Gleich nach meiner Ankunft in Kambodscha habe ich mir in Phnom Penh eine Telefonkarte besorgt. Eine Prepaid-Karte. Ein zusätzliches Handy war bereits mit im Gepäck. Natürlich bin ich – es war mein erster Tag hier – mit dem „Touri-Paket“ aus dem Laden gekommen. Alles war viel zu teuer und wenig sinnvoll. Ich wollte eigentlich nur telefonisch erreichbar und online sein, um WhatsApp und GoogleMaps nutzen zu können. Zwischenzeitlich bin ich fast schon Tarif-Profi, kann meine Tarife eigenständig umstellen, kenne alle erforderlichen Zahlenkombinationen. Es läuft super.

6. Der Fahrradreifen.

Bee hat mir liebenswürdigerweise ihr Fahrrad überlassen. Ich darf es nutzen, wann immer ich möchte. Besonders gerne abends nach der Arbeit mache ich kleine Touren. Ich hatte schon zwei Schäden. Beim ersten Mal musste ich lange suchen, bis ich jemanden fand, der die Reparatur übernahm. Beim zweiten Mal ging der Hinterreifen kaputt. Ich wusste zwar wohin, war aber weit weg. Schweißgebadet angekommen, wurde ich überrascht. Der Reifen wurde in 15 min. gewechselt und kostete inkl. Montage nur 1,80 US$. Wow. Dafür bekomme ich keinen Cappuccino.

7. Der Müll.
Dieses Thema werde ich wahrscheinlich nie und nirgends verstehen. Da wird der Müll im Haus fein säuberlich gesammelt und dann einfach hinter das Haus geworfen. Überall liegen Plastikflaschen und Plastiktüten. Erklärungsversuch: „Früher gab es kein Plastik, da haben wir alles in Bananenblättern verpackt, die man einfach wegwerfen konnte. Aus Gewohnheit wird jetzt immer noch alles weggeworfen …“. Mmmmmmmm. Das zu verstehen fällt mir mehr schwer. Zu schwer.

8. Die Mittagspause.
Sie ist hier heilig. Die meisten essen zwischen 11 Uhr und 12 Uhr. Und dann wird erstmal Pause gemacht. Am liebsten ein kurzes Nickerchen in der Hängematte. Irgendwo im Schatten. Als Nicht-Mittagspausen-Macherin ist das ziemlich fremd für mich. Langsam fange ich an, mich mit dieser Idee anzufreunden. Wer weiß, vielleicht kann ich doch irgendwann meine Mittagspause fernab von meinem Schreibtisch genießen. Ich wünsche mir eine Hängematte.

9. Das Fleisch.
- - -
Aufgabenstellung
Schreiben Sie aus dem Ausgangstext die Stelle zwischen „8. Die Mittagspause.“ und „mir eine Hängematte.“ einschließlich wörtlich ab.

Gespeicherte Dateneinträge:
- - -
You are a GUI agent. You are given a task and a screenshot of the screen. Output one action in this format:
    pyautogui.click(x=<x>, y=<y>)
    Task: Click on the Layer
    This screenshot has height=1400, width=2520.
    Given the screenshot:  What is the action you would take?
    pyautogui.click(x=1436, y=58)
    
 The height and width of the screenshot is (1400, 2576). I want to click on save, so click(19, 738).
- - -
Lösung
8. Die Mittagspause.
Sie ist hier heilig. Die meisten essen zwischen 11 Uhr und 12 Uhr. Und dann wird erstmal Pause gemacht. Am liebsten ein kurzes Nickerchen in der Hängematte. Irgendwo im Schatten. Als Nicht-Mittagspausen-Macherin ist das ziemlich fremd für mich. Langsam fange ich an, mich mit dieser Idee anzufreunden. Wer weiß, vielleicht kann ich doch irgendwann meine Mittagspause fernab von meinem Schreibtisch genießen. Ich wünsche mir eine Hängematte.